你得在自己的試驗失敗後,識別出自己錯在哪裡,是什麼導致錯誤與失敗。哈福特認為,這是試錯法之中最難的一環,但他似乎沒提出什麼具體建議。

而我的建議很簡單,就是你我現在正在做的事情:

「智讀」

第五個建議是「把人生看作個人演化」

我是這樣想的——我的生命其實就是在適應複雜世界的一次嘗試。

而我能完成的事情,無論成功或失敗,都是一次又一次的試驗結果,我在職場中得到的升降,在市場中得到的成績,在人際關係中得到的回饋,這些都是試驗帶給我的訊息,它們在嘗試告訴我一些東西。

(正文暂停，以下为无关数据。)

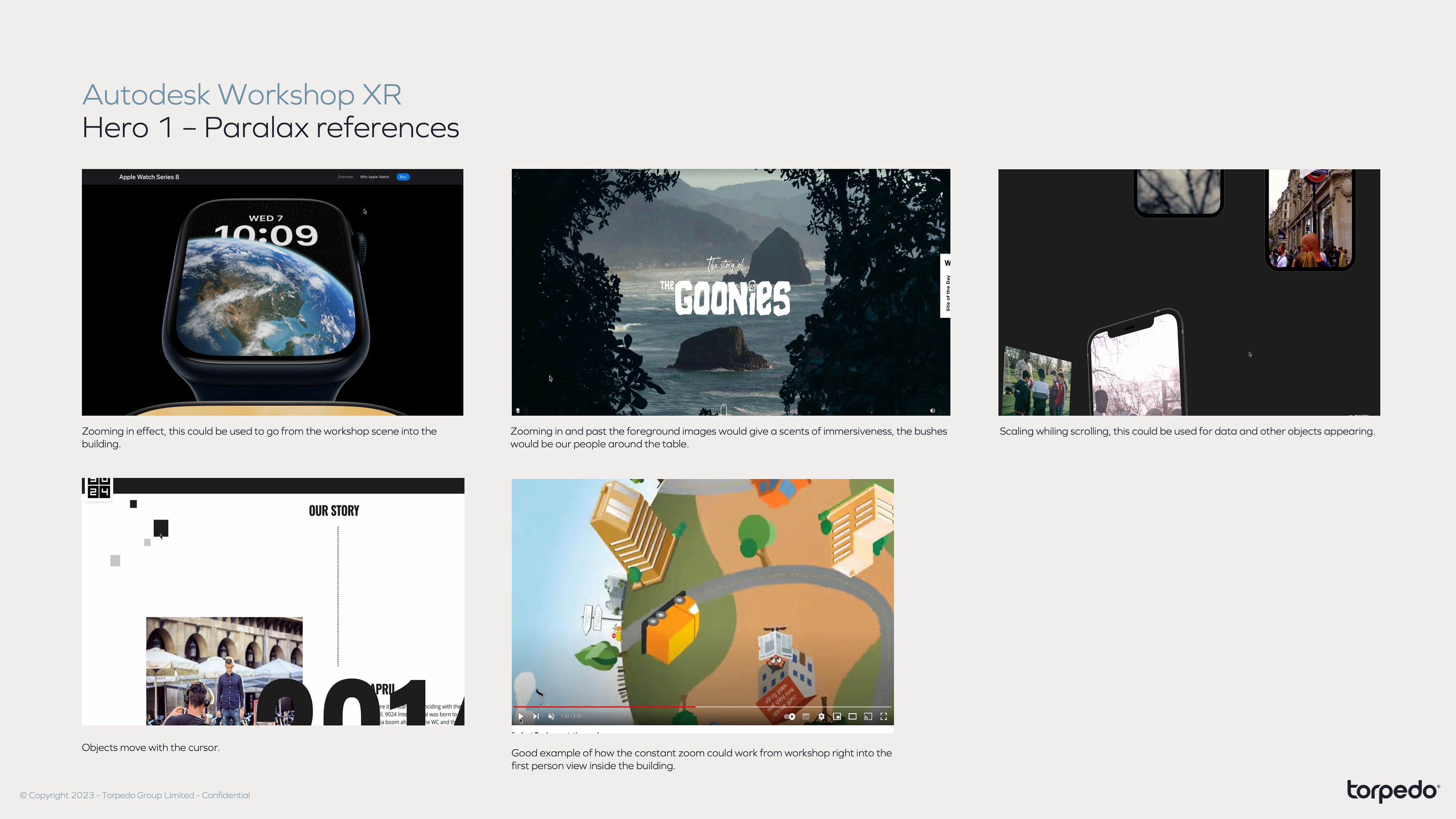Screen dimensions: 1456x819
Task: Click the London street phone thumbnail
Action: 1311,219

而我得從這裡判斷,讓自己不捉緊那些不該留的事情,讓自己不放走那些應該留的事情。

這些,都是對我所做之事,對我的生存策略的一種篩選與淘汰。

雖然大自然的演化是盲目的,但具體到我們自身在試錯時,則不需要真的盲目。

舉個例子,如果你是個作家,你想為你寫的一本書取一個吸引人的好名字,那你要做的不是打開詞典隨機找出一些單詞拼湊出一個書名來試錯,而是透過思考與設計來整理出許多個不同的書名選項,然後再對每一個書名做個試驗、調查。

當時我就是這麼幹的——我把我直覺中最喜歡最看好的書名《深度學習之道》,和不怎麼看好的書名《深度學習的技術》、《學習之書》以及其他書名、搭配的副標題,統統都放到網上測試讀者的反應。

結果發現,《深度學習的技術》大獲全勝。

若把我們從《反脆弱》中學習的知識,再搭配這本書所說的試錯法,我們可以得出一個有趣的觀點:

試錯法是主動的、積極的尋找「失敗」,並使用反脆弱的特性來實現成長。

在我看來,人可以被分成四種——

被動的犯錯,且無法察覺錯誤、承認錯誤、吸收錯誤的人。

被動的犯錯,但可以察覺錯誤、承認錯誤、吸收錯誤的人。

主動的試錯,卻無法察覺錯誤、承認錯誤、吸收錯誤的人。(指的是被盲點和認知偏差所蒙蔽的人)

主動的試錯,也可以察覺錯誤、承認錯誤、吸收錯誤的人。

若要在人生中不斷的精進,成為「進化人」,請務必成為第四種人。